> _PROVIDED TEXT_:
============
# If you were to take one person out of the fellowship, and replace them, who?



## ILLOTRTM (Apr 23, 2002)

I'm just curious. I don't think anybody will deduct anyone, though. I'll be shocked if they do. Then again, I didn't expect everyone to hate Tom Bombadil, either...


----------



## Ice Man (Apr 23, 2002)

I wouldn't take anyone out, but I sure would join them them and make the fellowship a group of 10 and not 9.


----------



## ILLOTRTM (Apr 23, 2002)

Here Here! My good fellow! My thoughts exactly!


----------



## Mormegil (Apr 23, 2002)

I would have removed Legolas and replaced him with Glorfindel.


----------



## Ice Man (Apr 23, 2002)

> _Originally posted by ILLOTRTM _
> *Here Here! My good fellow! My thoughts exactly! *



Somehow, I think that almost all of us in these forums actually wish to be able to live in Middle Earth and take part in the Fellowship. I sure do wish so, it would be good for a change, and I would also like beat Saruman with my bare hands and teach Gollum how to speak again.


Serious again, who here would not like to pay a visit to Middle Earth?


----------



## ILLOTRTM (Apr 23, 2002)

Ack! Nooo! ARGGGGHHHH! AAAAAAAAAHHHHHHHHHH!!!!!!!! Legolas? How could you?


----------



## Xanaphia (Apr 23, 2002)

> Here Here! My good fellow! My thoughts exactly!


Take out Legolas????!!!! Where would the Fellowship be without someone that could see far in the distance and give them warning of anything comming?! My best friends favorite charactor is Legolas and I can easily see why!!!
============
(Item position entries)
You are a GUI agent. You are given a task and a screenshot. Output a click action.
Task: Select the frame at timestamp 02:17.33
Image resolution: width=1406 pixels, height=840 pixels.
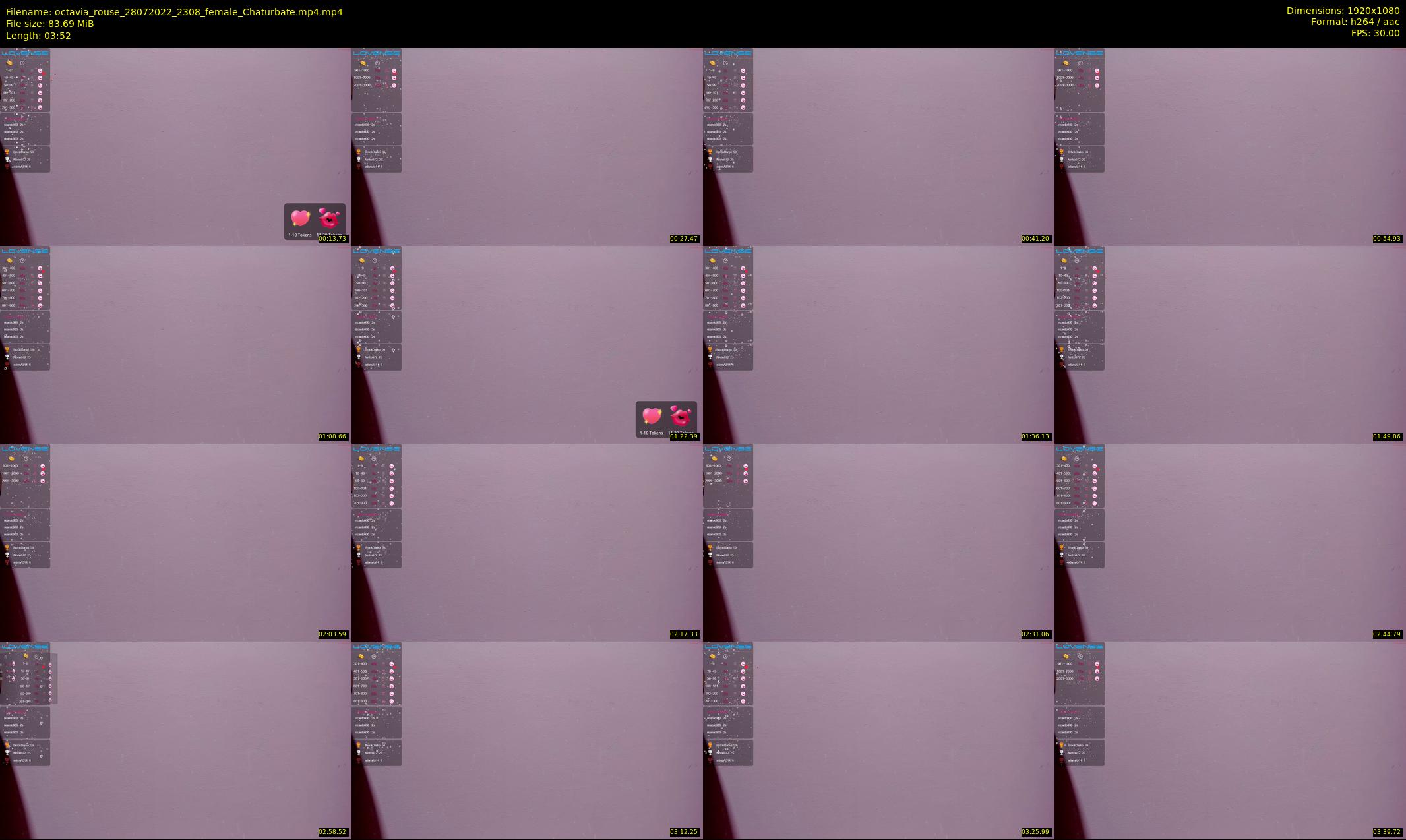pos(527,542)
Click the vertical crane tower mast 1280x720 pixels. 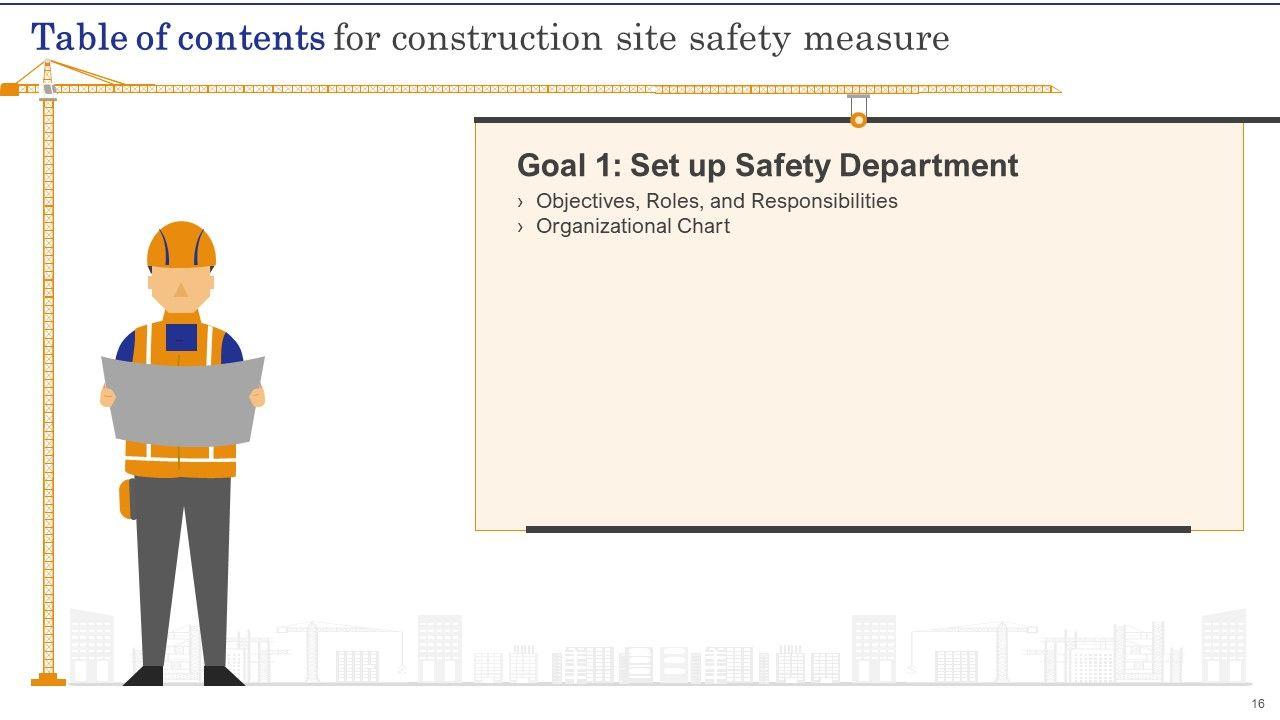point(48,380)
============
> _DIRECTIONS_:
[A] List each distinct username that appears as the author of a post in the forum thread about replacing a member of the Fellowship.
[B] Write the next post in the forum thread about replacing a member of the Fellowship, following on from its last post.
The listing is not required for this work.

> _EXPECTED ANSWERS_:
[A] ILLOTRTM, Ice Man, Mormegil, Xanaphia

[B]
----------



## Mormegil (Apr 23, 2002)

> _Originally posted by Xanaphia _
> *
> Take out Legolas????!!!! Where would the Fellowship be without someone that could see far in the distance and give them warning of anything comming?! My best friends favorite charactor is Legolas and I can easily see why!!! *


Glorfindel would be able to do everything that Legolas does, only better. He took out a Balrog single-handedly. He is a far greater Elf ythan Legolas.
Notice that when Legolas sees a Balrog he starts whining and wailing and running for his life.


----------



## Ice Man (Apr 23, 2002)

> _Originally posted by Mormegil _
> *
> Glorfindel would be able to do everything that Legolas does, only better. He took out a Balrog single-handedly. He is a far greater Elf ythan Legolas.
> Notice that when Legolas sees a Balrog he starts whining and wailing and running for his life. *



But Glorfindel would make the entire journey less exciting and dangerous, which would mean we we not have such an exciting book to read.

Where would be the fun if all the members of the Fellowship were Superheros-Balrog-Slayers?


----------



## ILLOTRTM (Apr 23, 2002)

Shame! Eternal shame! I'm sure Legolas would stand and fight if he hadn't been told by Gandalf he had no chance! Sssssssss! Eternal shame! If ever you are caught in a band of orcs or some other danger, let help passs you by! Sssssss! (Actually I'm just blowing off steam. You're entittled to your oppinion and I respect it.)
Xanaphia, He's not my favorite charector! That would be unfair to the others! But it's him If I were to choose a favorite.


----------



## Gil-Galad (Apr 24, 2002)

None of them should be replaced,cause the fellowship wouldn't be the same.


----------



## YayGollum (Apr 24, 2002)

I'm sure that I will be publicly executed for this, but Gollum should have replaced Sam! *runs away*


----------



## Anamatar IV (Apr 24, 2002)

all the pippin fans will hate me even more. Why the hell do they need an idiotic little person who doesnt even know how stab someone?!?


----------



## Greenleaf (Apr 24, 2002)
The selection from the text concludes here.